* Set task
Replace "computer-use agent" with "screen-control agent" everywhere in the records below, leaving every other part unchanged.

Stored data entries

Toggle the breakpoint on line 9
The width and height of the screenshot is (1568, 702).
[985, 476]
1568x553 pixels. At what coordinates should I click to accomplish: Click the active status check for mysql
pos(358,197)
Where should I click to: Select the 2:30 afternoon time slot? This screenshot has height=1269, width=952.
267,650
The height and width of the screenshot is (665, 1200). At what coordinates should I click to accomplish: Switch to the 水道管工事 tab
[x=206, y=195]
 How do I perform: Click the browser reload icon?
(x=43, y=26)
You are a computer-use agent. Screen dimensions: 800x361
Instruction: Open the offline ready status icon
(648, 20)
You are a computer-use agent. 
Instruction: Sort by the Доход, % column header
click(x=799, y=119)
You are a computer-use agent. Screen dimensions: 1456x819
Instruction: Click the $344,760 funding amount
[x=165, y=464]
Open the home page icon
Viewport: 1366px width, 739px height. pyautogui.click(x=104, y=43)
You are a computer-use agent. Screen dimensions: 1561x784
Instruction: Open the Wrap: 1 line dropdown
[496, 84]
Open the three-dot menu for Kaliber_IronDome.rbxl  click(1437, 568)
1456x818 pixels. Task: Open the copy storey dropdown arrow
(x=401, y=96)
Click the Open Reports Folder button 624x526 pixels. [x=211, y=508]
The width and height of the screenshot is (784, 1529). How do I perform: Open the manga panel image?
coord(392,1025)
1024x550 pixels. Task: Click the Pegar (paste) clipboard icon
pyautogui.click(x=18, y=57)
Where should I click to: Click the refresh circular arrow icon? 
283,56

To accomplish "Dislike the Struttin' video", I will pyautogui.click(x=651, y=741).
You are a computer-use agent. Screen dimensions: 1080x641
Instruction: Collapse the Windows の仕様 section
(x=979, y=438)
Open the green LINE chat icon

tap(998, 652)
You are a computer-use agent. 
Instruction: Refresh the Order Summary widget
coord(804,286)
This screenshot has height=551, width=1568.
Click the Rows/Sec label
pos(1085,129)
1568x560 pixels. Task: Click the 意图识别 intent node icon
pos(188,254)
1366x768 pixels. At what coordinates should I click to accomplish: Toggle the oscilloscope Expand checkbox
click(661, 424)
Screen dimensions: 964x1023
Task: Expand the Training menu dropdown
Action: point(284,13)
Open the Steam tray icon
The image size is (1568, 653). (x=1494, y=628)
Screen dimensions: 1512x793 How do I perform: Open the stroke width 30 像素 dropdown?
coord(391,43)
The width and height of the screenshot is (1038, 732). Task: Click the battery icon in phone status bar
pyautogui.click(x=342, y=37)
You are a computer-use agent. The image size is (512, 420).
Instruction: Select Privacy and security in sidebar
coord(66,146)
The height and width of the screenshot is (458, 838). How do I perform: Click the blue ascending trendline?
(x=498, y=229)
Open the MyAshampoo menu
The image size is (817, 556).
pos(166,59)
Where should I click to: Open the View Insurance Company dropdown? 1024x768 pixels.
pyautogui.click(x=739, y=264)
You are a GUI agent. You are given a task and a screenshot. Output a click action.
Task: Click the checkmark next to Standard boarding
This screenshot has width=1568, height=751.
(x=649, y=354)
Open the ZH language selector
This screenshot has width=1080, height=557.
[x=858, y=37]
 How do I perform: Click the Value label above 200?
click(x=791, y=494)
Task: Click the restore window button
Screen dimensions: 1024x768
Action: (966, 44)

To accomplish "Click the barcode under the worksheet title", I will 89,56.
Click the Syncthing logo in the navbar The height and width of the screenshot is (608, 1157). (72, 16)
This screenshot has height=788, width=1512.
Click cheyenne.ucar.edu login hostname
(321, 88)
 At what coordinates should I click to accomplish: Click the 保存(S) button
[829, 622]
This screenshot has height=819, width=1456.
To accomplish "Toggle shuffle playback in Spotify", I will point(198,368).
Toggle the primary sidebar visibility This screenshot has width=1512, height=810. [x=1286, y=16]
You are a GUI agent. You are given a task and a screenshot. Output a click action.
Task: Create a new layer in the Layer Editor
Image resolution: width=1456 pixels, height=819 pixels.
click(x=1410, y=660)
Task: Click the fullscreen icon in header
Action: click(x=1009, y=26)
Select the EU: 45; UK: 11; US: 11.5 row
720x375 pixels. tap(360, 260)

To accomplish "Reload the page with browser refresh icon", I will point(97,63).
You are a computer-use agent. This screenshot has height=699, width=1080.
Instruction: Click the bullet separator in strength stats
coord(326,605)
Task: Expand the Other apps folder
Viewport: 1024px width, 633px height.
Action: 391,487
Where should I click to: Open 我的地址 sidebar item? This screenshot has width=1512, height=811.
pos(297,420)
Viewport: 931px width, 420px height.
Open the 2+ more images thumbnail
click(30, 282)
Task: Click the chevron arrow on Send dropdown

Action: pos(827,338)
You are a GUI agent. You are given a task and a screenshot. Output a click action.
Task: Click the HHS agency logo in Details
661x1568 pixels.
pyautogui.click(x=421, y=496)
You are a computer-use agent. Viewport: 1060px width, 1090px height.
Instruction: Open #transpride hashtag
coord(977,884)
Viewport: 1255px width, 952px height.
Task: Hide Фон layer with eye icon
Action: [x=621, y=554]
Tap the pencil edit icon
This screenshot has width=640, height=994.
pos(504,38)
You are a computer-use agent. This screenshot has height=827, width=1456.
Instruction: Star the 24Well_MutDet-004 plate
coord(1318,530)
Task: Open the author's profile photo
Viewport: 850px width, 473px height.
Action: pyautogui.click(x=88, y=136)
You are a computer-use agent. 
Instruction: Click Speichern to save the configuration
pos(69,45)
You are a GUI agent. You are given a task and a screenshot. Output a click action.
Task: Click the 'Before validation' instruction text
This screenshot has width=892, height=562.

* Answer to the exercise
Toggle the breakpoint on line 9
The width and height of the screenshot is (1568, 702).
[985, 476]
1568x553 pixels. At what coordinates should I click to accomplish: Click the active status check for mysql
pos(358,197)
Where should I click to: Select the 2:30 afternoon time slot? This screenshot has height=1269, width=952.
267,650
The height and width of the screenshot is (665, 1200). At what coordinates should I click to accomplish: Switch to the 水道管工事 tab
[x=206, y=195]
 How do I perform: Click the browser reload icon?
(x=43, y=26)
You are a screen-control agent. Screen dimensions: 800x361
Instruction: Open the offline ready status icon
(648, 20)
You are a screen-control agent. 
Instruction: Sort by the Доход, % column header
click(x=799, y=119)
You are a screen-control agent. Screen dimensions: 1456x819
Instruction: Click the $344,760 funding amount
[x=165, y=464]
Open the home page icon
Viewport: 1366px width, 739px height. pyautogui.click(x=104, y=43)
You are a screen-control agent. Screen dimensions: 1561x784
Instruction: Open the Wrap: 1 line dropdown
[496, 84]
Open the three-dot menu for Kaliber_IronDome.rbxl  click(1437, 568)
1456x818 pixels. Task: Open the copy storey dropdown arrow
(x=401, y=96)
Click the Open Reports Folder button 624x526 pixels. [x=211, y=508]
The width and height of the screenshot is (784, 1529). How do I perform: Open the manga panel image?
coord(392,1025)
1024x550 pixels. Task: Click the Pegar (paste) clipboard icon
pyautogui.click(x=18, y=57)
Where should I click to: Click the refresh circular arrow icon? 
283,56

To accomplish "Dislike the Struttin' video", I will pyautogui.click(x=651, y=741).
You are a screen-control agent. Screen dimensions: 1080x641
Instruction: Collapse the Windows の仕様 section
(x=979, y=438)
Open the green LINE chat icon

tap(998, 652)
You are a screen-control agent. 
Instruction: Refresh the Order Summary widget
coord(804,286)
This screenshot has height=551, width=1568.
Click the Rows/Sec label
pos(1085,129)
1568x560 pixels. Task: Click the 意图识别 intent node icon
pos(188,254)
1366x768 pixels. At what coordinates should I click to accomplish: Toggle the oscilloscope Expand checkbox
click(661, 424)
Screen dimensions: 964x1023
Task: Expand the Training menu dropdown
Action: point(284,13)
Open the Steam tray icon
The image size is (1568, 653). (x=1494, y=628)
Screen dimensions: 1512x793 How do I perform: Open the stroke width 30 像素 dropdown?
coord(391,43)
The width and height of the screenshot is (1038, 732). Task: Click the battery icon in phone status bar
pyautogui.click(x=342, y=37)
You are a screen-control agent. The image size is (512, 420).
Instruction: Select Privacy and security in sidebar
coord(66,146)
The height and width of the screenshot is (458, 838). How do I perform: Click the blue ascending trendline?
(x=498, y=229)
Open the MyAshampoo menu
The image size is (817, 556).
pos(166,59)
Where should I click to: Open the View Insurance Company dropdown? 1024x768 pixels.
pyautogui.click(x=739, y=264)
You are a GUI agent. You are given a task and a screenshot. Output a click action.
Task: Click the checkmark next to Standard boarding
This screenshot has width=1568, height=751.
(x=649, y=354)
Open the ZH language selector
This screenshot has width=1080, height=557.
[x=858, y=37]
 How do I perform: Click the Value label above 200?
click(x=791, y=494)
Task: Click the restore window button
Screen dimensions: 1024x768
Action: (966, 44)

To accomplish "Click the barcode under the worksheet title", I will 89,56.
Click the Syncthing logo in the navbar The height and width of the screenshot is (608, 1157). (72, 16)
This screenshot has height=788, width=1512.
Click cheyenne.ucar.edu login hostname
(321, 88)
 At what coordinates should I click to accomplish: Click the 保存(S) button
[829, 622]
This screenshot has height=819, width=1456.
To accomplish "Toggle shuffle playback in Spotify", I will point(198,368).
Toggle the primary sidebar visibility This screenshot has width=1512, height=810. [x=1286, y=16]
You are a GUI agent. You are given a task and a screenshot. Output a click action.
Task: Create a new layer in the Layer Editor
Image resolution: width=1456 pixels, height=819 pixels.
click(x=1410, y=660)
Task: Click the fullscreen icon in header
Action: click(x=1009, y=26)
Select the EU: 45; UK: 11; US: 11.5 row
720x375 pixels. tap(360, 260)

To accomplish "Reload the page with browser refresh icon", I will point(97,63).
You are a screen-control agent. This screenshot has height=699, width=1080.
Instruction: Click the bullet separator in strength stats
coord(326,605)
Task: Expand the Other apps folder
Viewport: 1024px width, 633px height.
Action: 391,487
Where should I click to: Open 我的地址 sidebar item? This screenshot has width=1512, height=811.
pos(297,420)
Viewport: 931px width, 420px height.
Open the 2+ more images thumbnail
click(30, 282)
Task: Click the chevron arrow on Send dropdown

Action: pos(827,338)
You are a GUI agent. You are given a task and a screenshot. Output a click action.
Task: Click the HHS agency logo in Details
661x1568 pixels.
pyautogui.click(x=421, y=496)
You are a screen-control agent. Viewport: 1060px width, 1090px height.
Instruction: Open #transpride hashtag
coord(977,884)
Viewport: 1255px width, 952px height.
Task: Hide Фон layer with eye icon
Action: [x=621, y=554]
Tap the pencil edit icon
This screenshot has width=640, height=994.
pos(504,38)
You are a screen-control agent. This screenshot has height=827, width=1456.
Instruction: Star the 24Well_MutDet-004 plate
coord(1318,530)
Task: Open the author's profile photo
Viewport: 850px width, 473px height.
Action: pyautogui.click(x=88, y=136)
You are a screen-control agent. 
Instruction: Click Speichern to save the configuration
pos(69,45)
You are a GUI agent. You are given a task and a screenshot. Output a click action.
Task: Click the 'Before validation' instruction text
This screenshot has width=892, height=562.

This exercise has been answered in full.